Available data:
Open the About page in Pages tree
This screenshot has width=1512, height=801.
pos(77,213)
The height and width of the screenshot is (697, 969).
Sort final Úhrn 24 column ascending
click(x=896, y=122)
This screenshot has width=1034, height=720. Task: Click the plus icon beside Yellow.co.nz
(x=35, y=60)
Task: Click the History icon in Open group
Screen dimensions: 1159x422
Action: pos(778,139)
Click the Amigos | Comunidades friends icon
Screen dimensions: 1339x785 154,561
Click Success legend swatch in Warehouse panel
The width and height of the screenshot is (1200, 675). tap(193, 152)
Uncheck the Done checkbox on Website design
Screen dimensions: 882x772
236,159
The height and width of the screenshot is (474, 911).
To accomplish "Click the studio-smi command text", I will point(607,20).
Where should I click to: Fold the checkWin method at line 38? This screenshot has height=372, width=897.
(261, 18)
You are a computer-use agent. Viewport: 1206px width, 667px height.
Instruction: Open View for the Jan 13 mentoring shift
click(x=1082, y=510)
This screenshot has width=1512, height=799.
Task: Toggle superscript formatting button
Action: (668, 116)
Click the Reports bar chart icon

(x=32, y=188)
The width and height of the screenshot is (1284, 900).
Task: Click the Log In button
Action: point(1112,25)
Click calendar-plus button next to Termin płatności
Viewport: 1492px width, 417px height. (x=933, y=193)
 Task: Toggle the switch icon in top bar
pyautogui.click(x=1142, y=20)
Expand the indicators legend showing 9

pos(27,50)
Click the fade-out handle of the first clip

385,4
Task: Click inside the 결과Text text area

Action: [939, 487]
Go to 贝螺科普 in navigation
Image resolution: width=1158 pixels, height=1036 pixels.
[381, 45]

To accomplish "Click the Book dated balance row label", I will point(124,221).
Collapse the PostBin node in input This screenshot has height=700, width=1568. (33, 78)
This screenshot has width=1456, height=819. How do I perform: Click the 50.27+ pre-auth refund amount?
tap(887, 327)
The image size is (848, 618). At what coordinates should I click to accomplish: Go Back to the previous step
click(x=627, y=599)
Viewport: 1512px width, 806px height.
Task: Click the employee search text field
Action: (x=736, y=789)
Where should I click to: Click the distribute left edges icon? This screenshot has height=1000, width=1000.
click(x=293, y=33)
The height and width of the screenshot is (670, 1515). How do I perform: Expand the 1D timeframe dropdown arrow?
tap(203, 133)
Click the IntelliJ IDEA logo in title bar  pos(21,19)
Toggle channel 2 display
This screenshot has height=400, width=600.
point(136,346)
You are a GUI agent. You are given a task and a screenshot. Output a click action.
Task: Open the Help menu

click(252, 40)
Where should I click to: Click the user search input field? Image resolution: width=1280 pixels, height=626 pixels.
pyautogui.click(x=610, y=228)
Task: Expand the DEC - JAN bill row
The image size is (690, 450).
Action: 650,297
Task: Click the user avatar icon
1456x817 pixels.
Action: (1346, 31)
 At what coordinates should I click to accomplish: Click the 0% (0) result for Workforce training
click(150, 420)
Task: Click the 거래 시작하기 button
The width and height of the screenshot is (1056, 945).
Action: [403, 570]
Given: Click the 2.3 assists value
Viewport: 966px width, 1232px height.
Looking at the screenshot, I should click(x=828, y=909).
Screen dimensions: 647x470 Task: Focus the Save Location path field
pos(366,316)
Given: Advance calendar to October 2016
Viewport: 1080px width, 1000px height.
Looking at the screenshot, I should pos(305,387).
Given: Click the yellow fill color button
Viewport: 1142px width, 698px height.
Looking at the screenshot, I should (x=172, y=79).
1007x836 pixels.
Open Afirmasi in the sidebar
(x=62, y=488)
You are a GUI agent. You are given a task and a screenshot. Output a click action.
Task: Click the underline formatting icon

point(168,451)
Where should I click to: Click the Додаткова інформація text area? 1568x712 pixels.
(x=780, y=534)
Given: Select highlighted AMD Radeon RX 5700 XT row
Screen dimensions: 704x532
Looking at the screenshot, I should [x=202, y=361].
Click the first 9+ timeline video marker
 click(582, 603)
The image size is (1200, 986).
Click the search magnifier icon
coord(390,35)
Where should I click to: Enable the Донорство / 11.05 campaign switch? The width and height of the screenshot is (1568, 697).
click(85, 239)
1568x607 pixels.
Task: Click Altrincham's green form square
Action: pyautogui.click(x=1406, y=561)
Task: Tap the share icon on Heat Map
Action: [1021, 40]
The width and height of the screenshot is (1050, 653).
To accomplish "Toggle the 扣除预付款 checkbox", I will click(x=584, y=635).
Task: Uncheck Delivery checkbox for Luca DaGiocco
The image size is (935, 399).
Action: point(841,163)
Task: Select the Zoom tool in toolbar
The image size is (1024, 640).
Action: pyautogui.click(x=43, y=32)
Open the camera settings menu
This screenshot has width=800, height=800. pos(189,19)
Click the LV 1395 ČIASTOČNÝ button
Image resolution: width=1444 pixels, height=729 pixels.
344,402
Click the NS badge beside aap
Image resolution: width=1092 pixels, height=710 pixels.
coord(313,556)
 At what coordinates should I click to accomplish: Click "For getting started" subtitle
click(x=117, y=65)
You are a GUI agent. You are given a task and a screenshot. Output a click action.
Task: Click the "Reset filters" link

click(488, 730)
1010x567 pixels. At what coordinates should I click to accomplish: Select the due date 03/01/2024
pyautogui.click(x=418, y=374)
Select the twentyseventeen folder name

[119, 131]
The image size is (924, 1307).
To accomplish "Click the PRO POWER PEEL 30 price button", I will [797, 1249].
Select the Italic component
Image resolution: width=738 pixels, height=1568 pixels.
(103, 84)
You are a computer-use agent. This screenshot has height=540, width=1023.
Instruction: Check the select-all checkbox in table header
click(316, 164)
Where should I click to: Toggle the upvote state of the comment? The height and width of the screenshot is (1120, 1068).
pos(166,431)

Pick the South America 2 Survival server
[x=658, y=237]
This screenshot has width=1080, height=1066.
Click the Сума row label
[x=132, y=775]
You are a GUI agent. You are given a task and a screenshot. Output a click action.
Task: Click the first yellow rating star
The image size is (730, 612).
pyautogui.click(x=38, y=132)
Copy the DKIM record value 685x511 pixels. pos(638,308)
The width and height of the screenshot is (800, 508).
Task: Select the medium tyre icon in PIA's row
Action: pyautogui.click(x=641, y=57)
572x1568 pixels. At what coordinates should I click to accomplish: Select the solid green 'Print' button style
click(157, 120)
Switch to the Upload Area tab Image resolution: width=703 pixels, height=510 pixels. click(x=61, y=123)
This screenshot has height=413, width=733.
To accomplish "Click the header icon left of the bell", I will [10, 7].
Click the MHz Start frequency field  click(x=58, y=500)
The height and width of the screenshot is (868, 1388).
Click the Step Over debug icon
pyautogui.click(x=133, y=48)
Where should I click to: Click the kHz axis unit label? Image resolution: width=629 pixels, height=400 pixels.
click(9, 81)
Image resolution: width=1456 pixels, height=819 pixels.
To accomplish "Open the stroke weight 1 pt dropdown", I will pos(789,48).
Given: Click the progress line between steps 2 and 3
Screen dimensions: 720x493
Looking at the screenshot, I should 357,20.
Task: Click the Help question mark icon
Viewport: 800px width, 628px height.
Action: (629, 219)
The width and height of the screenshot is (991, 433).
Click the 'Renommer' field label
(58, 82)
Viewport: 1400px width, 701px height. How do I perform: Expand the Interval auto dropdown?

Aim of the exercise: Please restate the data word for word, every record included.

Answer to this task:
Open the About page in Pages tree
This screenshot has width=1512, height=801.
pos(77,213)
The height and width of the screenshot is (697, 969).
Sort final Úhrn 24 column ascending
click(x=896, y=122)
This screenshot has width=1034, height=720. Task: Click the plus icon beside Yellow.co.nz
(x=35, y=60)
Task: Click the History icon in Open group
Screen dimensions: 1159x422
Action: pos(778,139)
Click the Amigos | Comunidades friends icon
Screen dimensions: 1339x785 154,561
Click Success legend swatch in Warehouse panel
The width and height of the screenshot is (1200, 675). tap(193, 152)
Uncheck the Done checkbox on Website design
Screen dimensions: 882x772
236,159
The height and width of the screenshot is (474, 911).
To accomplish "Click the studio-smi command text", I will point(607,20).
Where should I click to: Fold the checkWin method at line 38? This screenshot has height=372, width=897.
(261, 18)
You are a computer-use agent. Viewport: 1206px width, 667px height.
Instruction: Open View for the Jan 13 mentoring shift
click(x=1082, y=510)
This screenshot has width=1512, height=799.
Task: Toggle superscript formatting button
Action: (668, 116)
Click the Reports bar chart icon

(x=32, y=188)
The width and height of the screenshot is (1284, 900).
Task: Click the Log In button
Action: point(1112,25)
Click calendar-plus button next to Termin płatności
Viewport: 1492px width, 417px height. (x=933, y=193)
 Task: Toggle the switch icon in top bar
pyautogui.click(x=1142, y=20)
Expand the indicators legend showing 9

pos(27,50)
Click the fade-out handle of the first clip

385,4
Task: Click inside the 결과Text text area

Action: [939, 487]
Go to 贝螺科普 in navigation
Image resolution: width=1158 pixels, height=1036 pixels.
[381, 45]

To accomplish "Click the Book dated balance row label", I will point(124,221).
Collapse the PostBin node in input This screenshot has height=700, width=1568. (33, 78)
This screenshot has width=1456, height=819. How do I perform: Click the 50.27+ pre-auth refund amount?
tap(887, 327)
The image size is (848, 618). At what coordinates should I click to accomplish: Go Back to the previous step
click(x=627, y=599)
Viewport: 1512px width, 806px height.
Task: Click the employee search text field
Action: (x=736, y=789)
Where should I click to: Click the distribute left edges icon? This screenshot has height=1000, width=1000.
click(x=293, y=33)
The height and width of the screenshot is (670, 1515). How do I perform: Expand the 1D timeframe dropdown arrow?
tap(203, 133)
Click the IntelliJ IDEA logo in title bar  pos(21,19)
Toggle channel 2 display
This screenshot has height=400, width=600.
point(136,346)
You are a GUI agent. You are given a task and a screenshot. Output a click action.
Task: Open the Help menu

click(252, 40)
Where should I click to: Click the user search input field? Image resolution: width=1280 pixels, height=626 pixels.
pyautogui.click(x=610, y=228)
Task: Expand the DEC - JAN bill row
The image size is (690, 450).
Action: 650,297
Task: Click the user avatar icon
1456x817 pixels.
Action: (1346, 31)
 At what coordinates should I click to accomplish: Click the 0% (0) result for Workforce training
click(150, 420)
Task: Click the 거래 시작하기 button
The width and height of the screenshot is (1056, 945).
Action: [403, 570]
Given: Click the 2.3 assists value
Viewport: 966px width, 1232px height.
Looking at the screenshot, I should click(x=828, y=909).
Screen dimensions: 647x470 Task: Focus the Save Location path field
pos(366,316)
Given: Advance calendar to October 2016
Viewport: 1080px width, 1000px height.
Looking at the screenshot, I should pos(305,387).
Given: Click the yellow fill color button
Viewport: 1142px width, 698px height.
Looking at the screenshot, I should (x=172, y=79).
1007x836 pixels.
Open Afirmasi in the sidebar
(x=62, y=488)
You are a GUI agent. You are given a task and a screenshot. Output a click action.
Task: Click the underline formatting icon

point(168,451)
Where should I click to: Click the Додаткова інформація text area? 1568x712 pixels.
(x=780, y=534)
Given: Select highlighted AMD Radeon RX 5700 XT row
Screen dimensions: 704x532
Looking at the screenshot, I should [x=202, y=361].
Click the first 9+ timeline video marker
 click(582, 603)
The image size is (1200, 986).
Click the search magnifier icon
coord(390,35)
Where should I click to: Enable the Донорство / 11.05 campaign switch? The width and height of the screenshot is (1568, 697).
click(85, 239)
1568x607 pixels.
Task: Click Altrincham's green form square
Action: pyautogui.click(x=1406, y=561)
Task: Tap the share icon on Heat Map
Action: [1021, 40]
The width and height of the screenshot is (1050, 653).
To accomplish "Toggle the 扣除预付款 checkbox", I will click(x=584, y=635).
Task: Uncheck Delivery checkbox for Luca DaGiocco
The image size is (935, 399).
Action: point(841,163)
Task: Select the Zoom tool in toolbar
The image size is (1024, 640).
Action: pyautogui.click(x=43, y=32)
Open the camera settings menu
This screenshot has width=800, height=800. pos(189,19)
Click the LV 1395 ČIASTOČNÝ button
Image resolution: width=1444 pixels, height=729 pixels.
344,402
Click the NS badge beside aap
Image resolution: width=1092 pixels, height=710 pixels.
coord(313,556)
 At what coordinates should I click to accomplish: Click "For getting started" subtitle
click(x=117, y=65)
You are a GUI agent. You are given a task and a screenshot. Output a click action.
Task: Click the "Reset filters" link

click(488, 730)
1010x567 pixels. At what coordinates should I click to accomplish: Select the due date 03/01/2024
pyautogui.click(x=418, y=374)
Select the twentyseventeen folder name

[119, 131]
The image size is (924, 1307).
To accomplish "Click the PRO POWER PEEL 30 price button", I will [797, 1249].
Select the Italic component
Image resolution: width=738 pixels, height=1568 pixels.
(103, 84)
You are a computer-use agent. This screenshot has height=540, width=1023.
Instruction: Check the select-all checkbox in table header
click(316, 164)
Where should I click to: Toggle the upvote state of the comment? The height and width of the screenshot is (1120, 1068).
pos(166,431)

Pick the South America 2 Survival server
[x=658, y=237]
This screenshot has width=1080, height=1066.
Click the Сума row label
[x=132, y=775]
You are a GUI agent. You are given a task and a screenshot. Output a click action.
Task: Click the first yellow rating star
The image size is (730, 612).
pyautogui.click(x=38, y=132)
Copy the DKIM record value 685x511 pixels. pos(638,308)
The width and height of the screenshot is (800, 508).
Task: Select the medium tyre icon in PIA's row
Action: pyautogui.click(x=641, y=57)
572x1568 pixels. At what coordinates should I click to accomplish: Select the solid green 'Print' button style
click(157, 120)
Switch to the Upload Area tab Image resolution: width=703 pixels, height=510 pixels. click(x=61, y=123)
This screenshot has height=413, width=733.
To accomplish "Click the header icon left of the bell", I will [10, 7].
Click the MHz Start frequency field  click(x=58, y=500)
The height and width of the screenshot is (868, 1388).
Click the Step Over debug icon
pyautogui.click(x=133, y=48)
Where should I click to: Click the kHz axis unit label? Image resolution: width=629 pixels, height=400 pixels.
click(9, 81)
Image resolution: width=1456 pixels, height=819 pixels.
To accomplish "Open the stroke weight 1 pt dropdown", I will pos(789,48).
Given: Click the progress line between steps 2 and 3
Screen dimensions: 720x493
Looking at the screenshot, I should 357,20.
Task: Click the Help question mark icon
Viewport: 800px width, 628px height.
Action: (629, 219)
The width and height of the screenshot is (991, 433).
Click the 'Renommer' field label
(58, 82)
Viewport: 1400px width, 701px height. How do I perform: Expand the Interval auto dropdown?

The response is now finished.